The article has a telling sub-title: Blogs and Chat Rooms Pose Risks Despite Coveted Demographics. Interesting. So what happened to those pyjama wearing, navel-gazing techies, politicos and all-round geeks who are so not the desired ‘target market’. Or has the holy grail of ‘Mainstream’ exposure moved online and into niche audiences? My, we have come a long way. [/sarcasm]
Another ‘interesting’ thing is the terminology used in the article to describe chat rooms and blogs (which finally are being recognised as interactive formats although still clumsily lumped together). Consumer-controlled spaces is what they call them. Hmm.
But all is not lost because blogs are more predictable than chat rooms and they can be monitored, contained, controlled and neutred. Hit them where it hurts, take their ads away!
The other major difference is that because the postings are predictable, the content can be monitored and controlled by automation or by human beings. If something objectionable is posted, an ad can be pulled within minutes…
Feedster is using filtering technology that, among other things, collects and reviews blog postings over time. So the firm that is running an ad campaign on blogs(!) can keep an eye on wayward bloggers:
Feedster squirrels away a record of everything a blogger has written to establish a pattern. The firm knows if the blogger uses profanity, proper grammar and spelling, whether the language is on the level of PG-13 or NC-17, even how often they go off topic. The advertiser chooses the set of attributes it can live with. “Then if something objectionable occurs, it would take us about seven minutes to stop the ad...”.
Seven minutes! How cool is that?! Alright, I give in. It is perfectly fine for companies to know what conversations are happening about them as Pete Blackshaw of Intelliseek points out:
Companies need to be tuned into the good, the bad and the ugly. It’s amazing how many companies have no idea about all the bad things that consumers say about them—really vicious.
However, something has got lost in the translation - the idea is to join those conversations, not to control them.
Update: Doc already said pretty much the same thing. I guess, I am not fast enough these days…
The ”Try impossible” headline was my two-word response to the Ad Age headline, “Marketers wrestle with hard-to-control content”. I had other objections, like calling blogs a “consumer controlled space” and lumping them together with chat rooms; but my main objection was to the “control” assumption.
And states the point clearly:
Freedom from advertiser control, which has prevailed in varying degrees in traditional media for the duration, is one of the reasons we have blogging.
Red Herring reports:
U.S. blog readership in the first quarter jumped 45 percent to 49.5 million people, or one-sixth of the total U.S. population, a report said Monday, suggesting the blogosphere is becoming increasingly alluring to online advertisers.
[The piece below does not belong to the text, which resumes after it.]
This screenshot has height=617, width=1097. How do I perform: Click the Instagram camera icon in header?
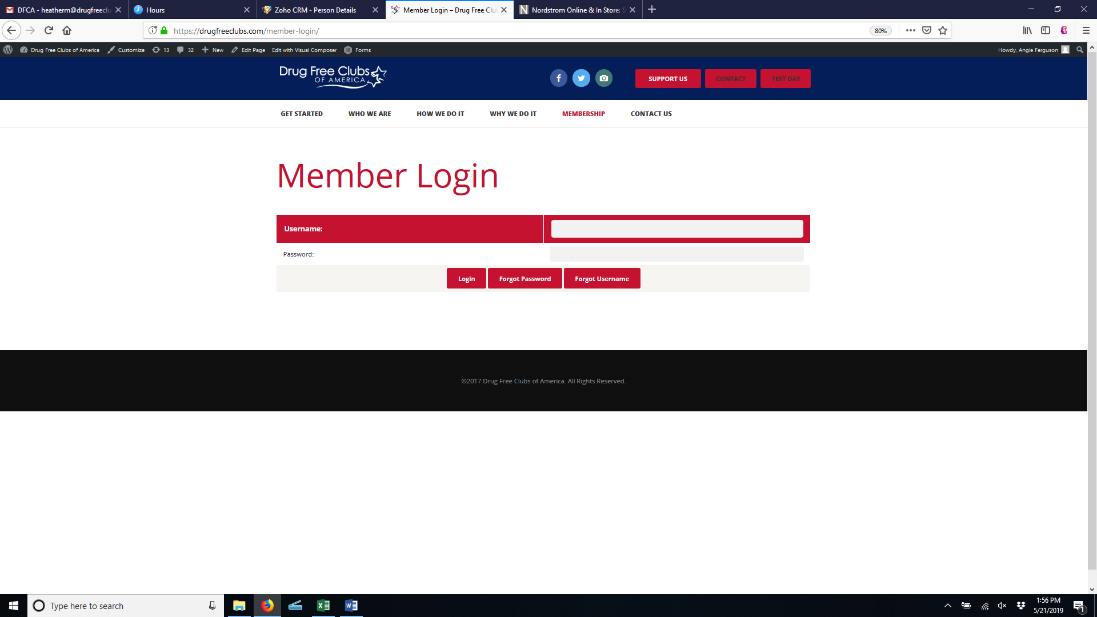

I am hearing this from all sides and have been invited to a couple of conferences for advertisering industry to speak about blogs and advertising. Hm, I am not sure they’ll like what I have to say but I will try to make sense of the relationship between such two different worlds - the blogoshpere and media industry. Well, the first thing I notice, apart from the bitching from both sides, is the media industry’s eyes watering as they are trying to focus on blogs. Too small for those big-budgeted and gloss-filled vista and the range of vision is adjusting with the declining revenues, impact and channel fragmentation and other disruptive goodness.
But back to the blog ‘metrics’:
As far as advertisers are concerned, blog readers are a desirable demographic—young, wealthy, likely to shop online, and with high-speed Internet connections. They visit 77 percent more web pages than the average Internet user.
Blogs are addictive, that’s the real news flash. Heh.
Who’d a thunked it?
Blog visitors are 11 percent more likely than the average online user to have household incomes of at least $75,000, and are also 11 percent more likely than the average Web user to connect via broadband.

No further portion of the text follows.